= Beginning of Section =
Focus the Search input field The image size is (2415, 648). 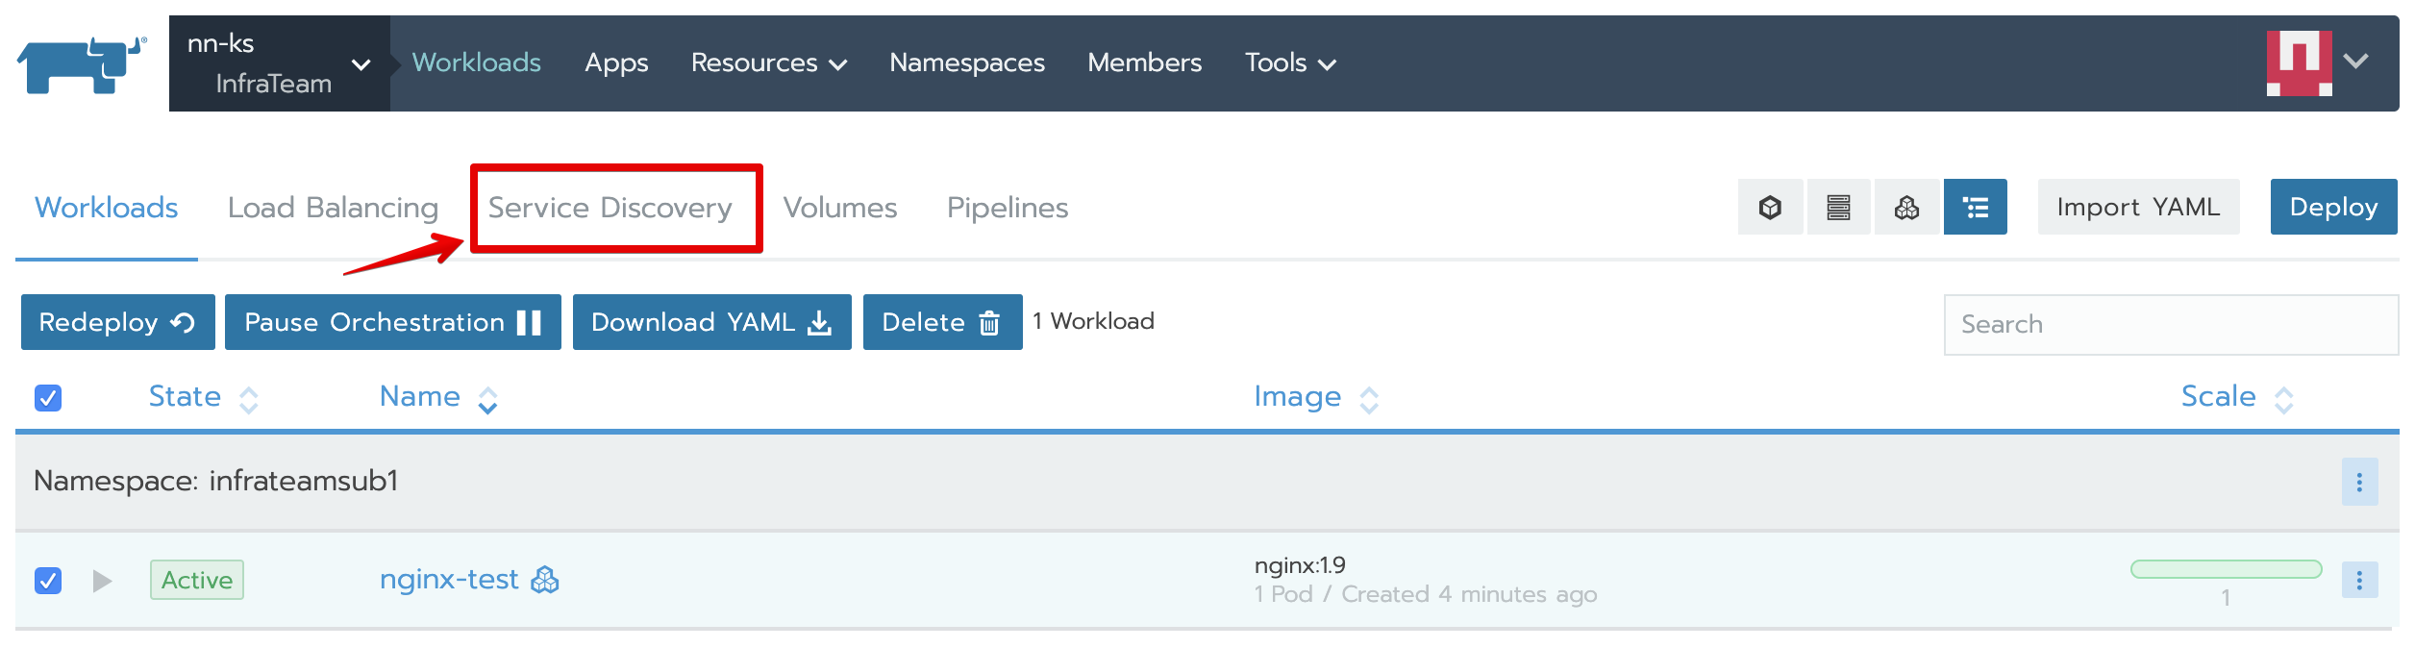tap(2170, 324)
= End of Section =
= Beginning of Section =
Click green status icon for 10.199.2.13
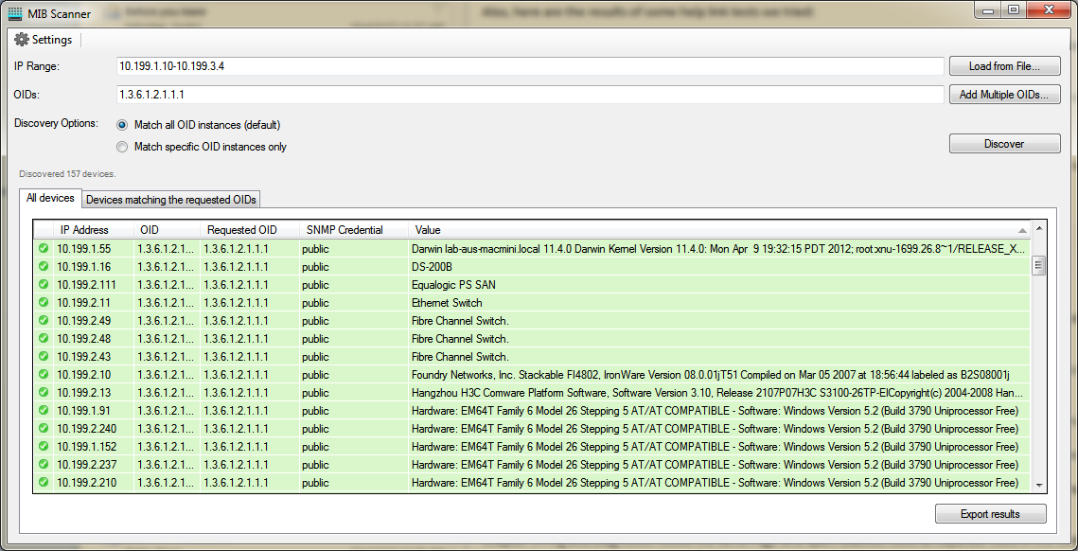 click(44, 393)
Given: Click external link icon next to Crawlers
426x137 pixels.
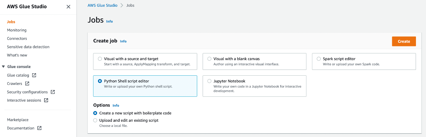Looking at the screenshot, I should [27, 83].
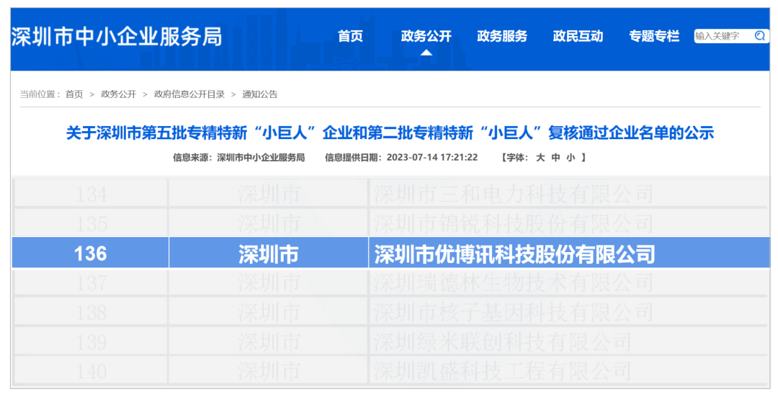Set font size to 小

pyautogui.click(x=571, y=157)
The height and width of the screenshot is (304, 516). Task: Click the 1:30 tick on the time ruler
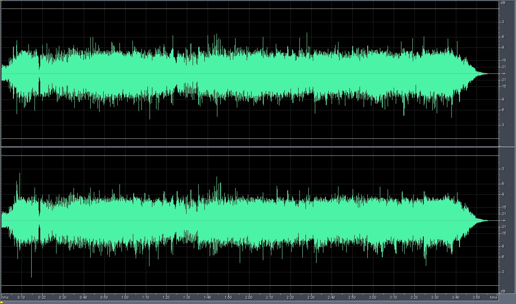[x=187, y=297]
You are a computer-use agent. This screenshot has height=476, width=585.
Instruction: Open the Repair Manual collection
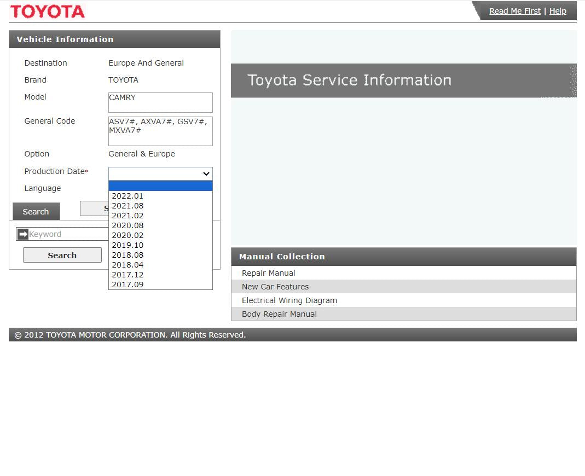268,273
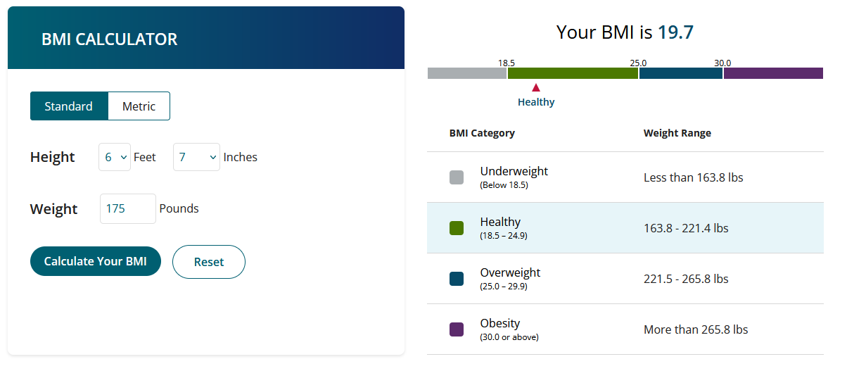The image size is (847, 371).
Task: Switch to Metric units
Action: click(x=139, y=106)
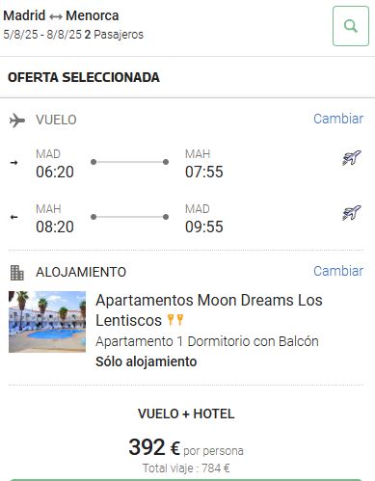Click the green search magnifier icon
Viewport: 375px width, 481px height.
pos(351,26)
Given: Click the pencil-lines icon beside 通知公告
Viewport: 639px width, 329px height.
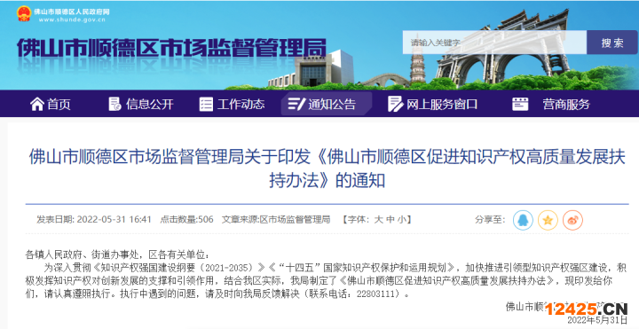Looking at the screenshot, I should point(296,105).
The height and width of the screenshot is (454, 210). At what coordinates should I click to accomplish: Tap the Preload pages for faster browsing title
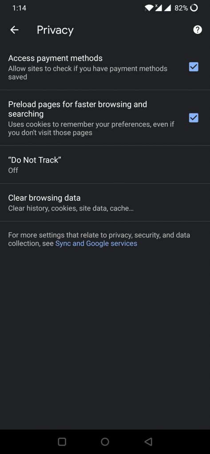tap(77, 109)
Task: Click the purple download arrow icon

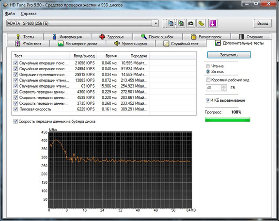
= End of Section =
» What the task requires: Using the data above, set down each line from the line with "The height and width of the screenshot is (304, 516)." to the line with "You are a computer-use" exactly, both ends included, and leave the pictures behind. Nothing else belongs.

» Solution below:
The height and width of the screenshot is (304, 516). Task: Click the 1:30 tick on the time ruler
[x=187, y=297]
You are a computer-use agent. This screenshot has height=476, width=585.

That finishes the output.